Stored data entries:

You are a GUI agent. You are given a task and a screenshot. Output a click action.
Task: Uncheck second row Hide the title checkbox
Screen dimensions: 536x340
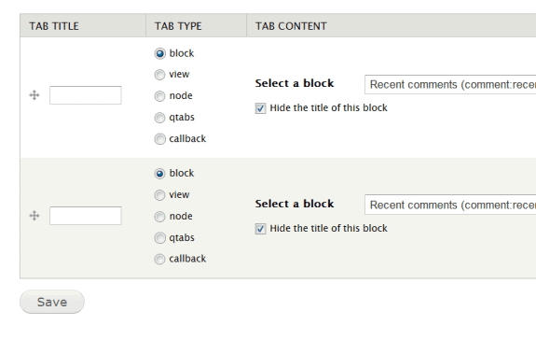point(260,229)

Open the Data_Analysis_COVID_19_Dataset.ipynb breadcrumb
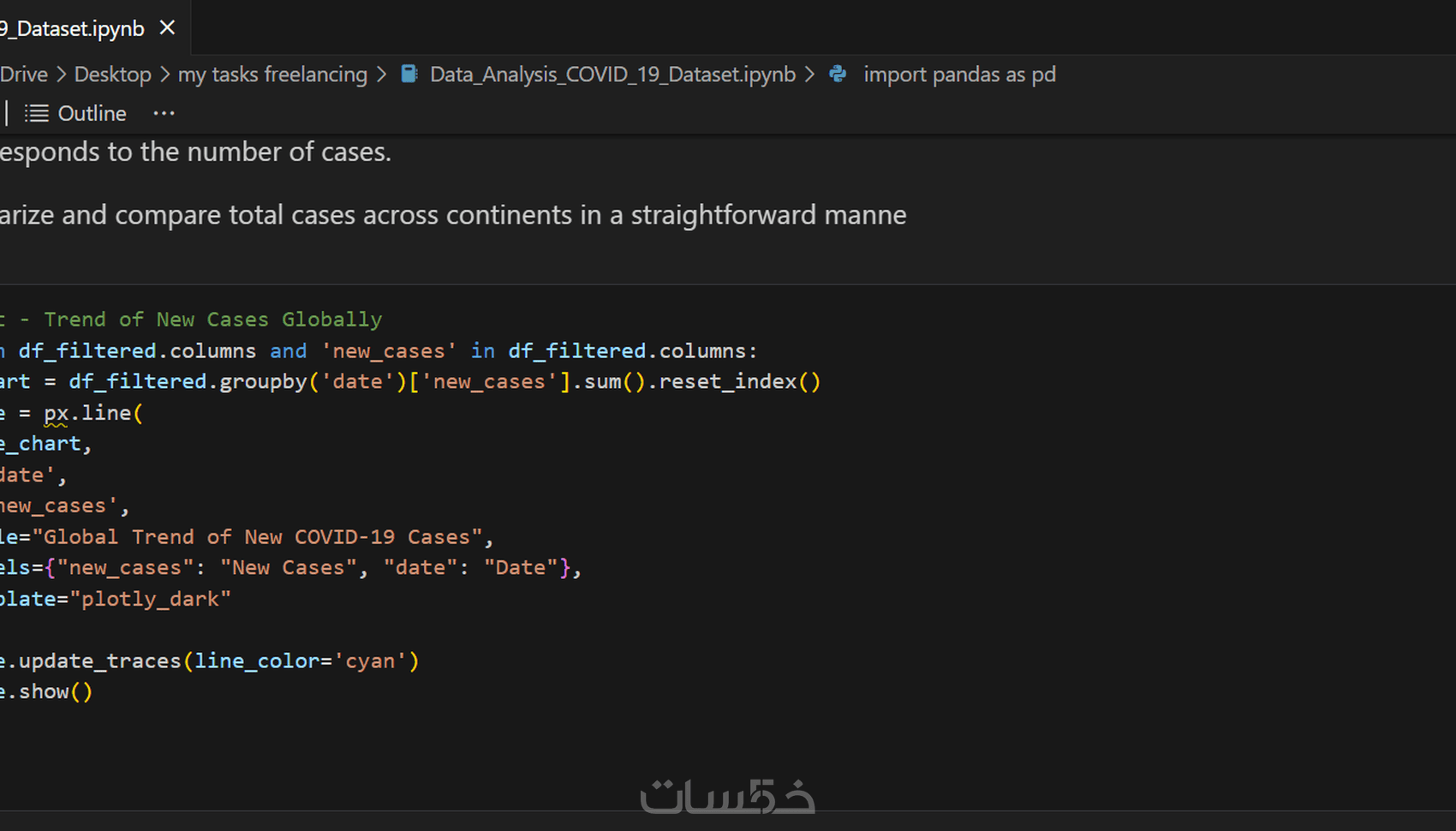click(x=612, y=75)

Task description: Each record above must be retyped exactly as given, with the images excluded.

Result of the task:
You are a GUI agent. You are given a task and a screenshot. Output a click action.
Task: Uncheck second row Hide the title checkbox
Screen dimensions: 536x340
point(260,229)

Open the Data_Analysis_COVID_19_Dataset.ipynb breadcrumb
click(x=612, y=75)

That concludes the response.